All of the records are to be copied out exactly, with nothing left out.

┌─ DATA EXCERPTS

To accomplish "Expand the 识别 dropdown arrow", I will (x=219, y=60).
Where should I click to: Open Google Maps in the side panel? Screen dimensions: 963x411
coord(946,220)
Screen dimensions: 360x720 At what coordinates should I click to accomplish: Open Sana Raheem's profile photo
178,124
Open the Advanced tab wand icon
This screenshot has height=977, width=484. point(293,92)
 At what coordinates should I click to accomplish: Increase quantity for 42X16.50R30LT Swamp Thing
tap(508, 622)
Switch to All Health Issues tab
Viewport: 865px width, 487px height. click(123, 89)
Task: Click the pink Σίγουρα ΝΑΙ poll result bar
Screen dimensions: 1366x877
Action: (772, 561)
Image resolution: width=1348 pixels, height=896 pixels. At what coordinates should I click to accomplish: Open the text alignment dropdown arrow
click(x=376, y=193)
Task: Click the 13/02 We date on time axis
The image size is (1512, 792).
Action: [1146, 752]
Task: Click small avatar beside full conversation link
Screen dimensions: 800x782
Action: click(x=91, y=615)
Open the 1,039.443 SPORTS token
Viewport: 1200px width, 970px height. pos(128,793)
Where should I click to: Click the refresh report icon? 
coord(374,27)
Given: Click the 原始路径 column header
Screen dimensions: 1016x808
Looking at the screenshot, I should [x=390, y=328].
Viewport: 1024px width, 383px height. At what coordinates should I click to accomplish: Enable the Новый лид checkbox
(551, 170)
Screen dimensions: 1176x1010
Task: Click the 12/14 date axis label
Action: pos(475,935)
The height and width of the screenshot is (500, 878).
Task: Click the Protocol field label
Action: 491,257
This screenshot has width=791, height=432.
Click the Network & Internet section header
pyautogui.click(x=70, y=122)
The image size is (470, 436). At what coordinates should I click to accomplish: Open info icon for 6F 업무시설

└─

SOLVED PROBLEM:
To accomplish "Expand the 识别 dropdown arrow", I will (x=219, y=60).
Where should I click to: Open Google Maps in the side panel? Screen dimensions: 963x411
coord(946,220)
Screen dimensions: 360x720 At what coordinates should I click to accomplish: Open Sana Raheem's profile photo
178,124
Open the Advanced tab wand icon
This screenshot has height=977, width=484. point(293,92)
 At what coordinates should I click to accomplish: Increase quantity for 42X16.50R30LT Swamp Thing
tap(508, 622)
Switch to All Health Issues tab
Viewport: 865px width, 487px height. click(123, 89)
Task: Click the pink Σίγουρα ΝΑΙ poll result bar
Screen dimensions: 1366x877
Action: (772, 561)
Image resolution: width=1348 pixels, height=896 pixels. At what coordinates should I click to accomplish: Open the text alignment dropdown arrow
click(x=376, y=193)
Task: Click the 13/02 We date on time axis
The image size is (1512, 792).
Action: [1146, 752]
Task: Click small avatar beside full conversation link
Screen dimensions: 800x782
Action: click(x=91, y=615)
Open the 1,039.443 SPORTS token
Viewport: 1200px width, 970px height. pos(128,793)
Where should I click to: Click the refresh report icon? 
coord(374,27)
Given: Click the 原始路径 column header
Screen dimensions: 1016x808
Looking at the screenshot, I should [x=390, y=328].
Viewport: 1024px width, 383px height. At what coordinates should I click to accomplish: Enable the Новый лид checkbox
(551, 170)
Screen dimensions: 1176x1010
Task: Click the 12/14 date axis label
Action: pos(475,935)
The height and width of the screenshot is (500, 878).
Task: Click the Protocol field label
Action: 491,257
This screenshot has width=791, height=432.
Click the Network & Internet section header
pyautogui.click(x=70, y=122)
The image size is (470, 436). At what coordinates should I click to accomplish: Open info icon for 6F 업무시설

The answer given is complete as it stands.